Summary: Background: The dicarbonyl compounds methylglyoxal (MG), glyoxal (GO) and 3-deoxyglucosone (3-DG) have been linked to various diseases. However, disease-independent phenotypic and genotypic association studies with phenome-wide and genome-wide reach, respectively, have not been provided. Methods: MG, GO and 3-DG were measured by LC-MS in 1304 serum samples of two populations (KORA, n = 482; BiDirect, n = 822) and assessed for associations with genome-wide SNPs (GWAS) and with phenome-wide traits. Redundancy analysis (RDA) was used to identify major independent trait associations.
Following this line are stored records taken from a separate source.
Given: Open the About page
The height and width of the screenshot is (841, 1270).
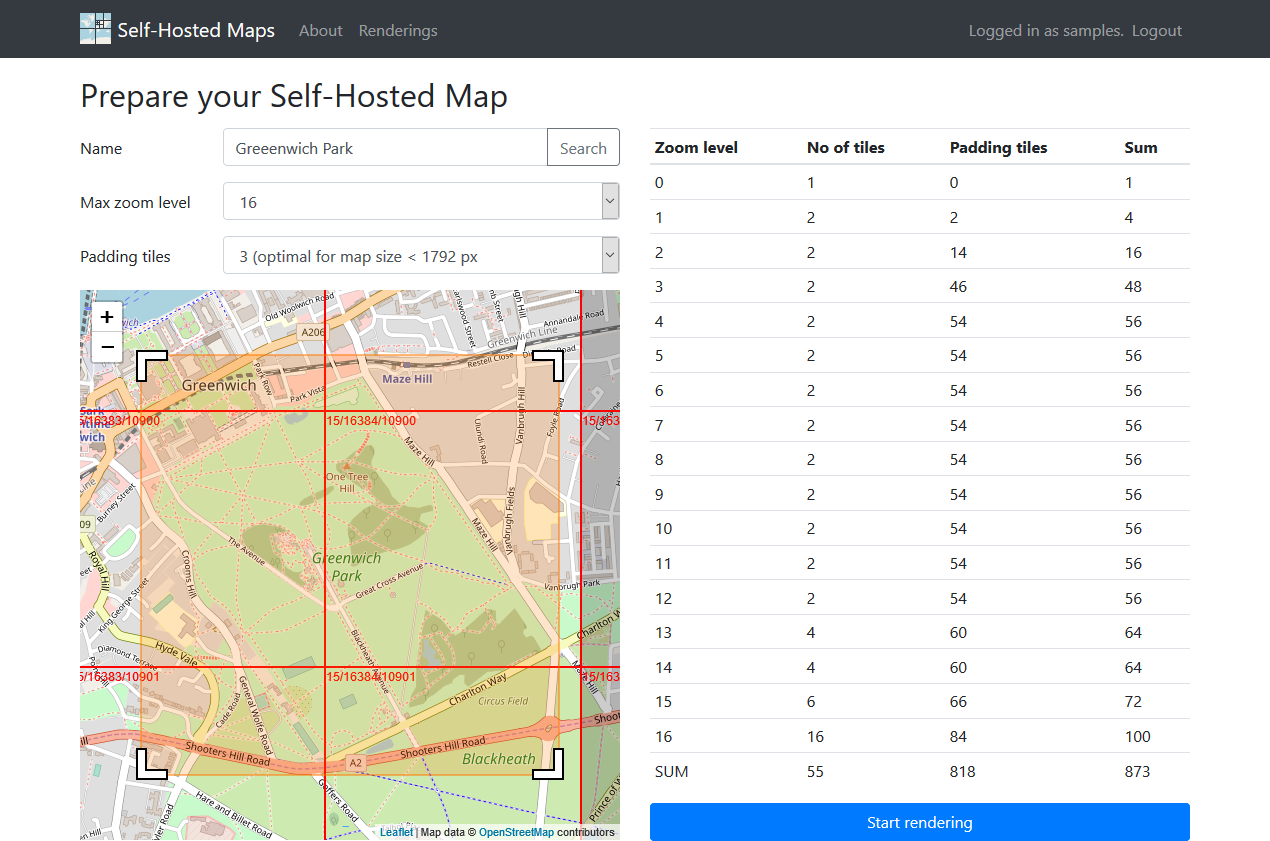Looking at the screenshot, I should (x=320, y=30).
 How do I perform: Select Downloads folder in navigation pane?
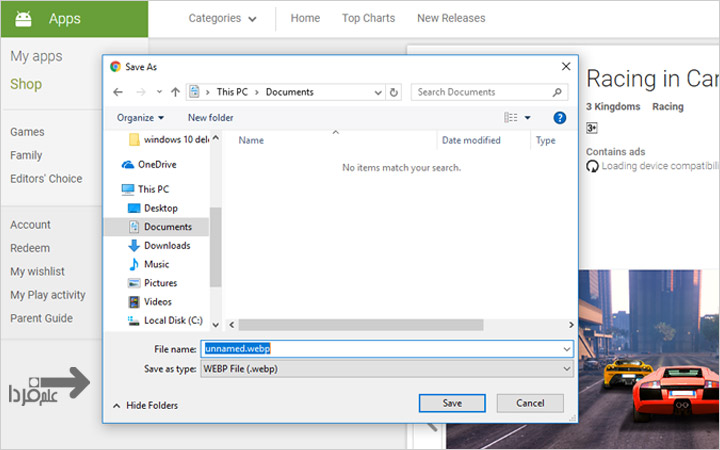click(x=166, y=246)
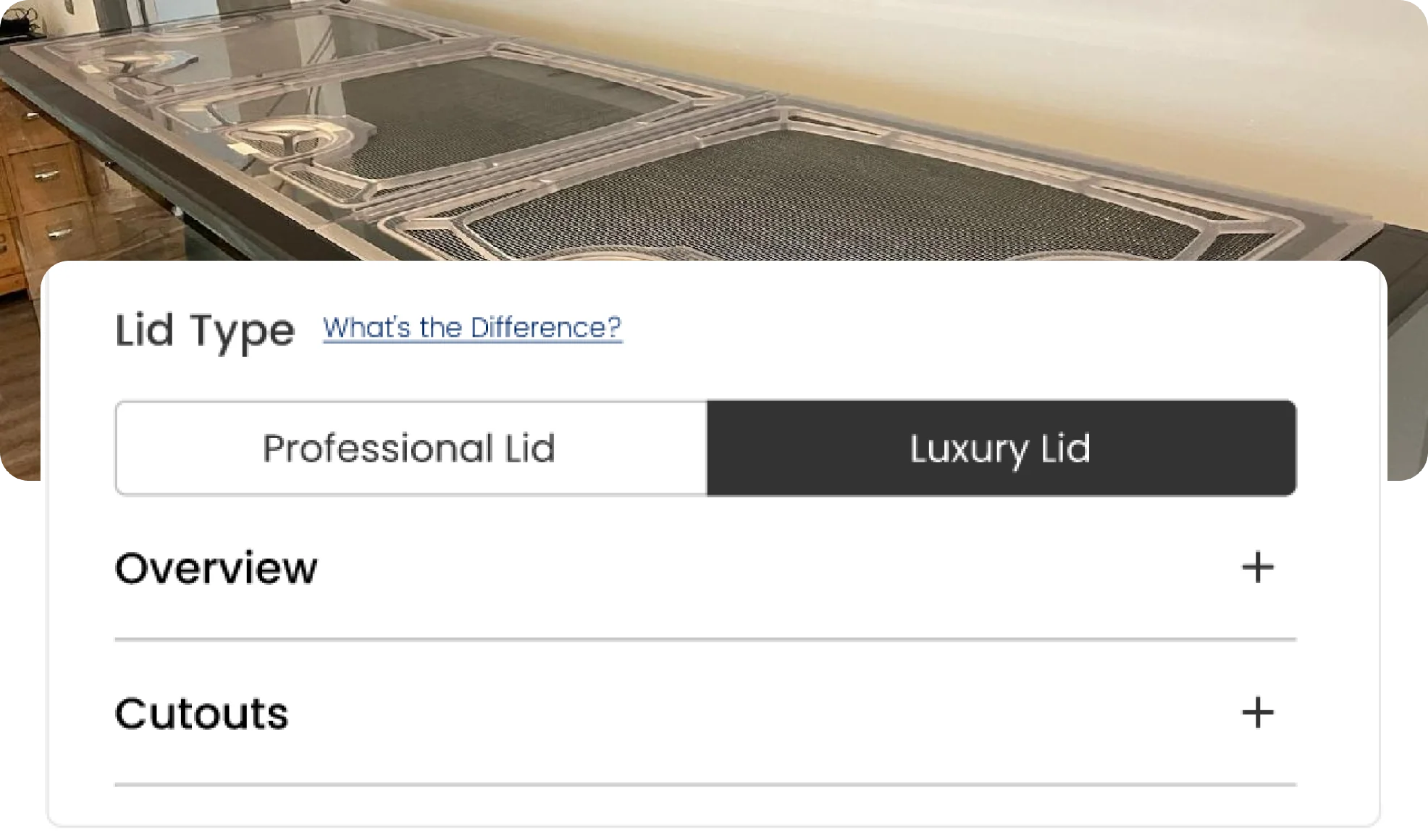Expand the Overview section heading
The width and height of the screenshot is (1428, 840).
[216, 568]
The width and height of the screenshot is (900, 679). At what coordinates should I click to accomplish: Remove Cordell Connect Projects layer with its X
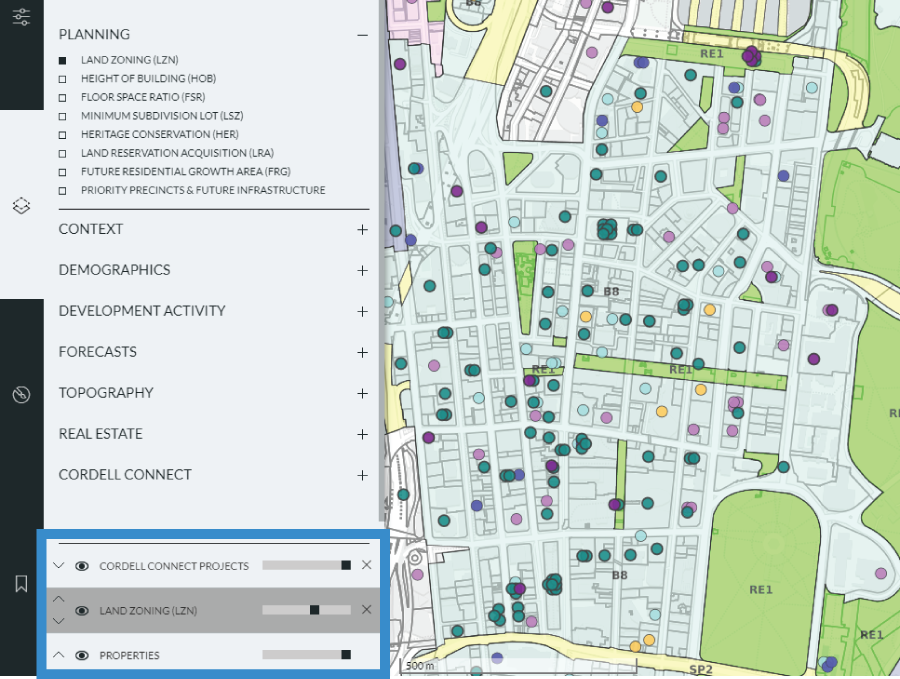click(366, 564)
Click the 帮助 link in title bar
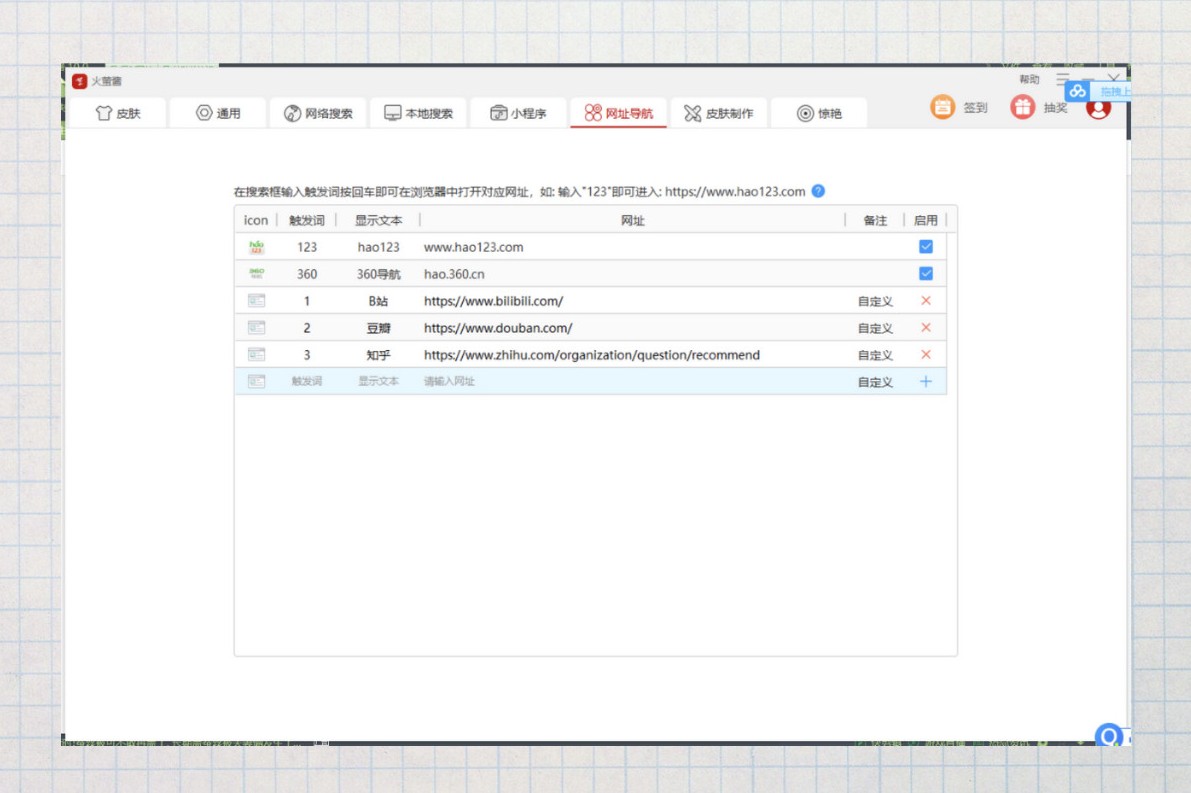This screenshot has width=1191, height=793. click(x=1029, y=80)
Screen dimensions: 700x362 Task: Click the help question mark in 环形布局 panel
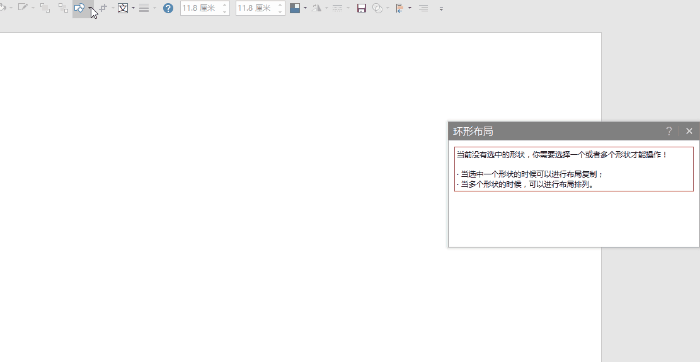(x=669, y=131)
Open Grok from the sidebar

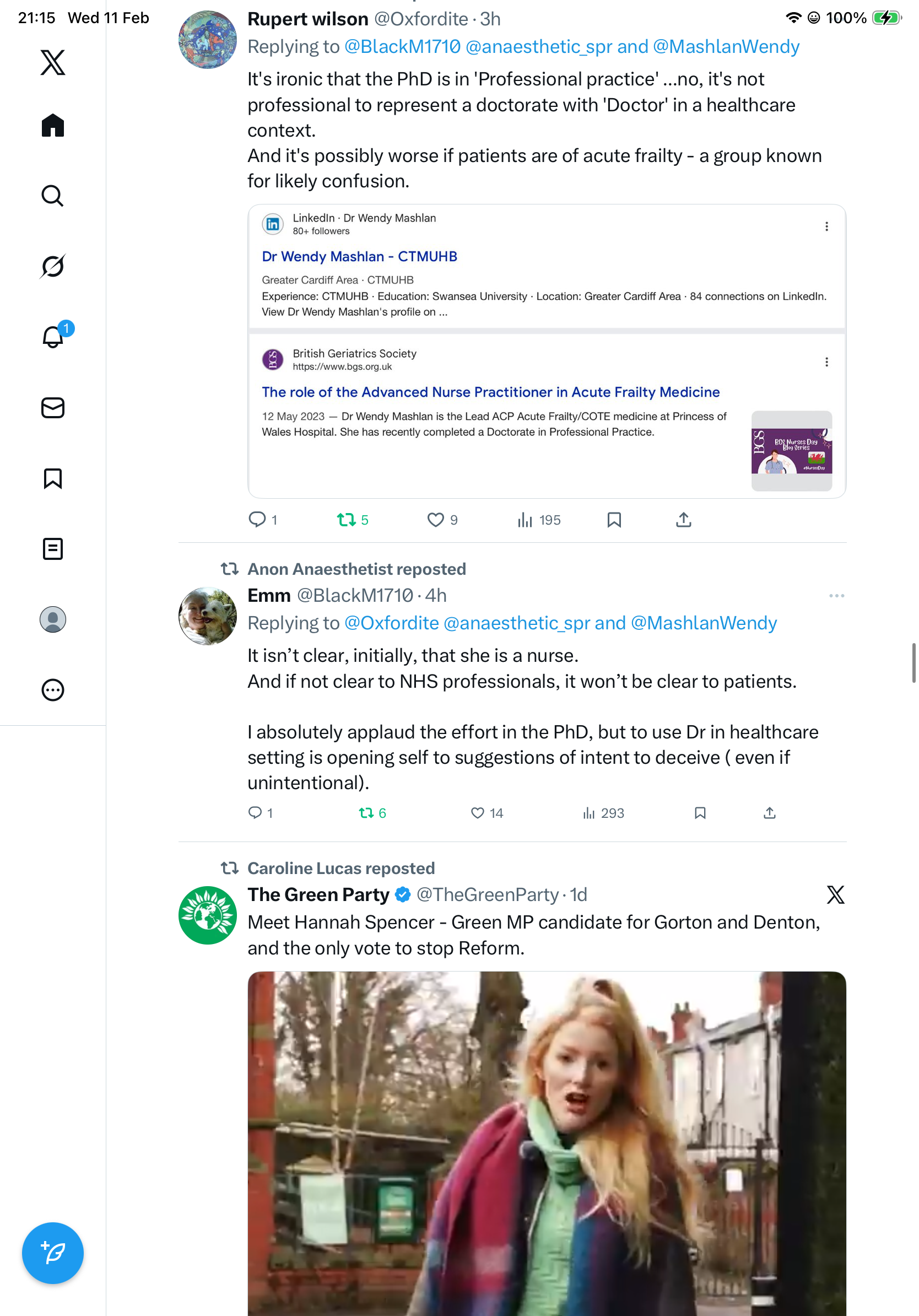[53, 266]

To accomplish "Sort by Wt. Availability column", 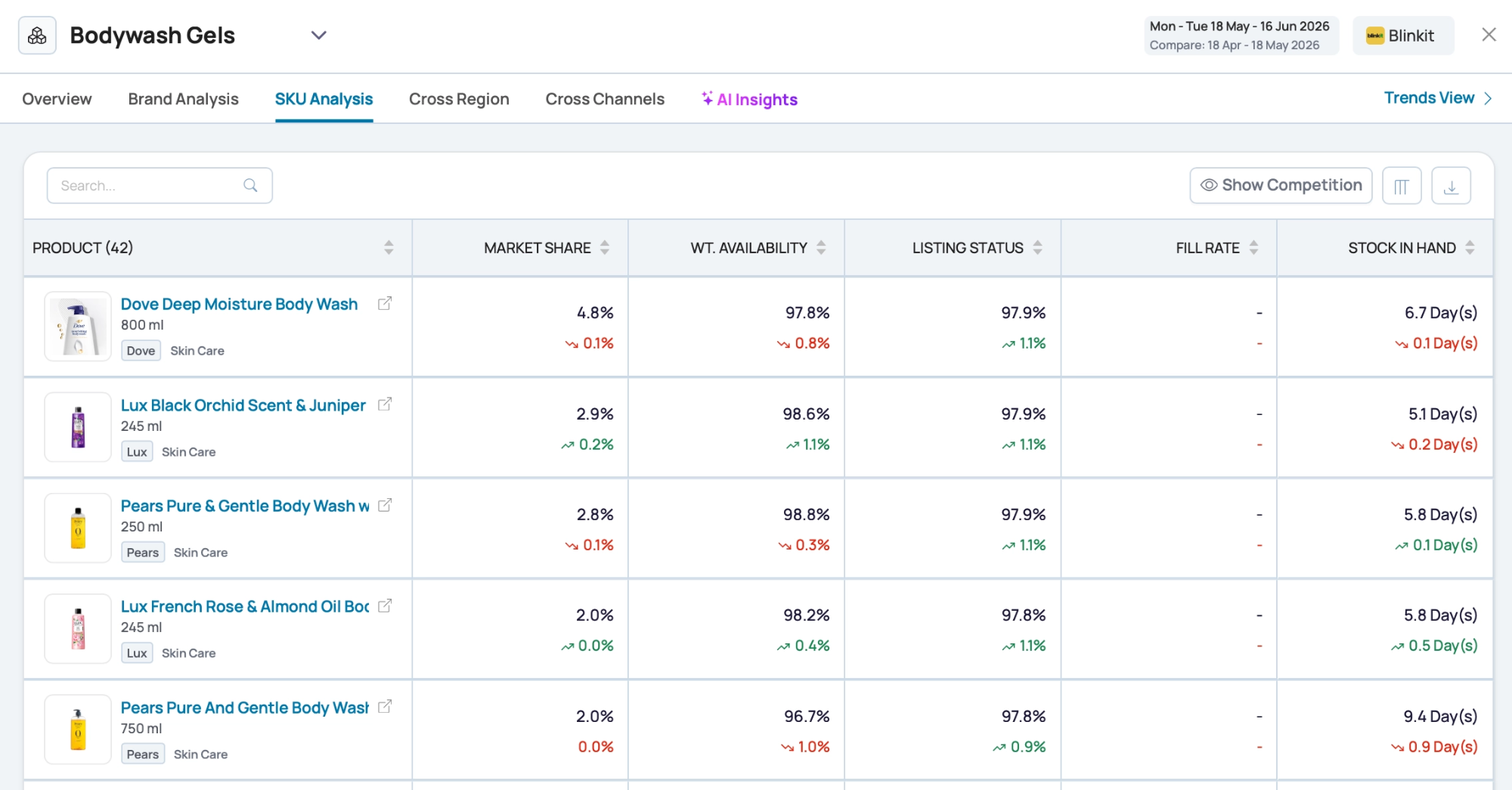I will 821,247.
Findings: Mutual correlations of dicarbonyls were highly significant, being stronger between MG and GO (ρ = 0.6) than between 3-DG and MG or GO (ρ = 0.4). Significant phenotypic results included associations of all dicarbonyls with sex, waist-to-hip ratio, glomerular filtration rate (GFR), gamma-glutamyltransferase (GGT), and hypertension, of MG and GO with age and C-reactive protein, of GO and 3-DG with glucose and antidiabetics, of MG with contraceptives, of GO with ferritin, and of 3-DG with smoking. RDA revealed GFR, GGT and, in case of 3-DG, glucose as major contributors to dicarbonyl variance. GWAS did not identify genome-wide significant loci. SNPs previously associated with glyoxalase activity did not reach nominal significance. When multiple testing was restricted to the lead SNPs of GWASs on the traits selected by RDA, 3-DG was found to be associated (p = 2.3 × 10−5) with rs1741177, an eQTL of NF-κB inhibitor NFKBIA. Interpretation: This large-scale, population-based study has identified numerous associations, with GFR and GGT being of pivotal importance, providing unbiased perspectives on dicarbonyls beyond the current state. Funding: Deutsche Forschungsgemeinschaft, Helmholtz Munich, German Centre for Cardiovascular Research (DZHK), German Federal Ministry of Research and Education (BMBF).